• [Texte fourni]:
***
Marie France Fanfan, 37 ans, travailleuse domestique, et sa fille Murielle, 18 ans, étudiante
Elle a demandé au père de ses enfants de quitter le foyer familial car il n’assumait pas son rôle. On la voit ici avec sa fille Murielle.

À sa façon, c’est une activiste : Marie France tient tête aux hommes qui se croient tout permis. Tout a commencé ce jour où elle a surpris son voisin en train de battre son épouse. Malgré les menaces, elle l’a dénoncé sans hésiter et avec tant d’insistance que l’homme a finalement avoué son tort… Un exploit dans ce pays où un machisme crasse sévit partout.

Marie France travaille chez un Québécois établi à Grand-Goâve. Elle fait le ménage, la cuisine, la lessive, de la couture. Après sa journée chez lui, elle se rend au marché pour vendre des babioles. Elle achète ensuite de la nourriture pour sa propre famille. Le père ne fait pas partie de leur vie : Marie France lui a demandé de partir car, de toute façon, il ne s’occupait pas des enfants. « Ici, dit-elle, les femmes apprennent à se débrouiller. Le changement passe par la solidarité. Il faut oublier l’égoïsme, la jalousie, l’ambition. Pour que ça marche, on doit se réunir. »
***
• [Informations extraites]:
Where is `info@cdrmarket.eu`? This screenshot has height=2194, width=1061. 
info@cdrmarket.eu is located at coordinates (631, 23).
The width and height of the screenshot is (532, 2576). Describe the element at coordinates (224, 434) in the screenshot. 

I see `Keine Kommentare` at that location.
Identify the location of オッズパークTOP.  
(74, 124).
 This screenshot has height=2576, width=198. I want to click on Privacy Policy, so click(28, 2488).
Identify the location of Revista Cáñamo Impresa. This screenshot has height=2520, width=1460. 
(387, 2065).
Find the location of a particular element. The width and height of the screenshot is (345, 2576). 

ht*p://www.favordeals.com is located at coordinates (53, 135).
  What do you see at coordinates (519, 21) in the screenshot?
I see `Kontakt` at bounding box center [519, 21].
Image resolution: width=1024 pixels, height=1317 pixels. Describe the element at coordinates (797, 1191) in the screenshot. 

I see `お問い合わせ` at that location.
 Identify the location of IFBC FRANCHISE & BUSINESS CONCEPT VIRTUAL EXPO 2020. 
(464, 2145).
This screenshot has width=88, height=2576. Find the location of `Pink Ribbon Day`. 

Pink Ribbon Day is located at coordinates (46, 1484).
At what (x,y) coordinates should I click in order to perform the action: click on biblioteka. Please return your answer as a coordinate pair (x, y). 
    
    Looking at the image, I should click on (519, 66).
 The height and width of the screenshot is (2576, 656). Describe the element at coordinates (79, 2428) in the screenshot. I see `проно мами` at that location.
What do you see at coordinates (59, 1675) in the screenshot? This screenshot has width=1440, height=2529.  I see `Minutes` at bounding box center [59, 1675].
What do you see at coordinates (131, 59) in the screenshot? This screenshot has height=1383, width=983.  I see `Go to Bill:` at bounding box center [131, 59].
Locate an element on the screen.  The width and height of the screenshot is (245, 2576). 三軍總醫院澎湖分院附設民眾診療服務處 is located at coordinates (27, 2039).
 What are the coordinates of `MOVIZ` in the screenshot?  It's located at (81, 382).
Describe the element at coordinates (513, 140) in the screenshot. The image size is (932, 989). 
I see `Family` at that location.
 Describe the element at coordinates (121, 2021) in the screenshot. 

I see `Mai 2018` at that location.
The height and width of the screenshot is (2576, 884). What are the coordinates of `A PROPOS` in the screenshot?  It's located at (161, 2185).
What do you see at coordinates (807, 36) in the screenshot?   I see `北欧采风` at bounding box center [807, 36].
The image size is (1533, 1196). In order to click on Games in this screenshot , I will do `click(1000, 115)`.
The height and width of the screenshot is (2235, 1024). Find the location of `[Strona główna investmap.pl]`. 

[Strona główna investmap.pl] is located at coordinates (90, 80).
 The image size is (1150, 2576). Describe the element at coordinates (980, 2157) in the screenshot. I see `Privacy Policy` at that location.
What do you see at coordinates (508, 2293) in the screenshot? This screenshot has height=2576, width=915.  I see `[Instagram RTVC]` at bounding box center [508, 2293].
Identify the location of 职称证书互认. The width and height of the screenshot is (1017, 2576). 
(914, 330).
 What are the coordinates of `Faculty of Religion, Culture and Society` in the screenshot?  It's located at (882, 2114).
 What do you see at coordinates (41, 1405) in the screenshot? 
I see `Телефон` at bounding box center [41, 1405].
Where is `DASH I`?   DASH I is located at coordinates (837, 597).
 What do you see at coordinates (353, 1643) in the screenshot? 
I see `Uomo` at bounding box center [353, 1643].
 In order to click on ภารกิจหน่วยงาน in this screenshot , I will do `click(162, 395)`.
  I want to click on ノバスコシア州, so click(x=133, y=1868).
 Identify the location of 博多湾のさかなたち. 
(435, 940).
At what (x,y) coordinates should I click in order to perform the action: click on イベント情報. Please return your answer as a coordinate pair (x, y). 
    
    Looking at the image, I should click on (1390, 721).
***
• [Consigne]: Mettez à jour le passage du texte qui commence aux mots « À sa façon, c’est » et s'arrête après « crasse sévit partout. », en remplaçant « voisin » par « beau-frère ». Appuyez-vous uniquement sur le texte.

• [Réponse]:
À sa façon, c’est une activiste : Marie France tient tête aux hommes qui se croient tout permis. Tout a commencé ce jour où elle a surpris son beau-frère en train de battre son épouse. Malgré les menaces, elle l’a dénoncé sans hésiter et avec tant d’insistance que l’homme a finalement avoué son tort… Un exploit dans ce pays où un machisme crasse sévit partout.